Founders from companies like Lindy, Fleet AI, and Antimetal came forward, recounting how they had hired Mr. Parekh, impressed by his intelligence and interview skills, only to later discover his multiple commitments and terminate his employment.

A common thread emerged: Mr. Parekh was exceptionally adept at navigating the hiring process, often described as “sharp” and “likable,” but his performance would allegedly falter due to missed meetings and delayed work, a logical consequence of juggling several full-time roles.

The resume he presented, listing impressive tenures at various AI startups, was dismissed by Mr. Doshi as “probably 90% fake.” The scandal has highlighted the vulnerabilities in remote hiring and raised serious questions about due diligence.

How come founders serve on multiple boards?

In contrast to Parekh’s alleged covert moonlighting, the practice of founders, CEOs, and other executives serving on the boards of other companies is a standard and often celebrated aspect of corporate governance. This arrangement, far from being clandestine, is a matter of public record, disclosed in company filings and biographies.

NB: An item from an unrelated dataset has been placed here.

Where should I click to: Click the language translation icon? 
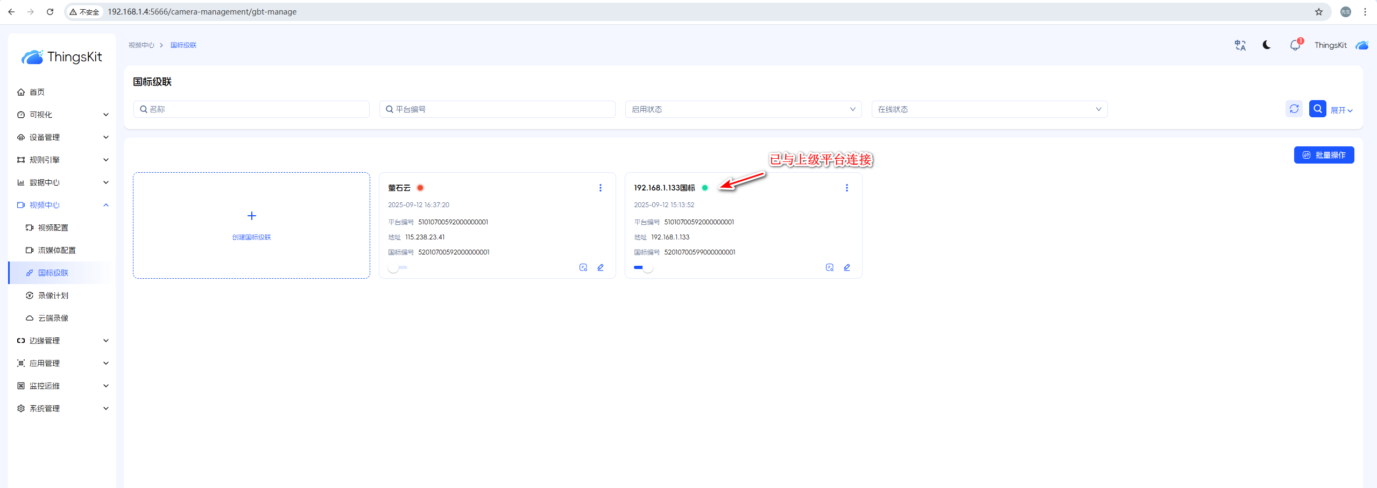coord(1240,45)
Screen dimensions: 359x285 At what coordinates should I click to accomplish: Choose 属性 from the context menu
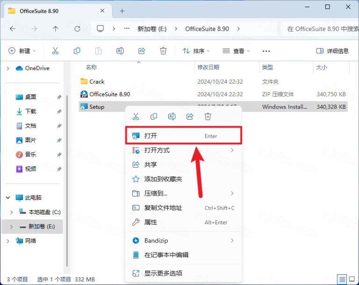[x=151, y=222]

The fundamental difference lies in the nature of the role and the principle of transparency. A board member’s role is not executional but one of oversight and strategic guidance. They are not involved in day-to-day tasks but are legally bound by a fiduciary duty to act in the best interests of the company’s shareholders. The legal standards obligate them to be diligent and avoid conflicts of interest.

What’s the difference between a moonlighter and an executive on multiple boards?

The core distinction between the employee moonlighter and the multi-board founder is deception versus disclosure. Mr. Parekh’s alleged actions are viewed as unethical because they represent a breach of contract and trust with employers who believed they were paying for a dedicated, full-time employee. Each company was unknowingly receiving a fraction of the commitment for which they were compensating him.

Conversely, a founder’s presence on another board is fully transparent. The companies involved are aware of these affiliations. In fact, a director is often sought after precisely because of their broad experience and the insights gained from their involvement in other successful ventures. Their value lies not in the 40-hour work week of an employee but in the high-level perspective they bring to the boardroom a few times a year.

A significant concern in both scenarios is the potential for a conflict of interest. For a moonlighting employee, especially one working for competing startups, the risk is direct and immediate. Sharing proprietary information, even inadvertently, or prioritizing one employer’s work over another’s becomes an unavoidable ethical minefield.

For board members, while the risk of conflict also exists, it is managed through a structured framework. Board members are typically barred from serving on the boards of direct competitors.

What about conflict of interest?

Furthermore, they are legally and ethically required to declare any potential conflicts and recuse themselves from any discussions or votes where their impartiality could be questioned. While critics raise concerns about “overboarding” — directors spreading themselves too thin across too many boards—this is a question of capacity, not a clandestine operation.

Ultimately, the case of Soham Parekh serves as a cautionary tale about the importance of integrity and trust in the employer-employee relationship. The backlash against his alleged actions is a direct response to the perceived dishonesty.

The accepted practice of founders serving on multiple boards, however, operates within a system of transparency and legal accountability. It underscores a key principle in the business world: dual roles are not inherently immoral, but deception is.

The conversation sparked by this incident forces a valuable examination of the ethical frameworks that govern the tech industry, drawing a firm line between strategic, open collaboration and a deceptive breach of commitment.